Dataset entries

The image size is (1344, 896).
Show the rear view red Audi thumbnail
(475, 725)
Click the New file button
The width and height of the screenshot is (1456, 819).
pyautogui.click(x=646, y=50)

Required work
When you answer, repeat each entry exactly as it appears above.

Exercise solution
The image size is (1344, 896).
Show the rear view red Audi thumbnail
(475, 725)
Click the New file button
The width and height of the screenshot is (1456, 819).
pyautogui.click(x=646, y=50)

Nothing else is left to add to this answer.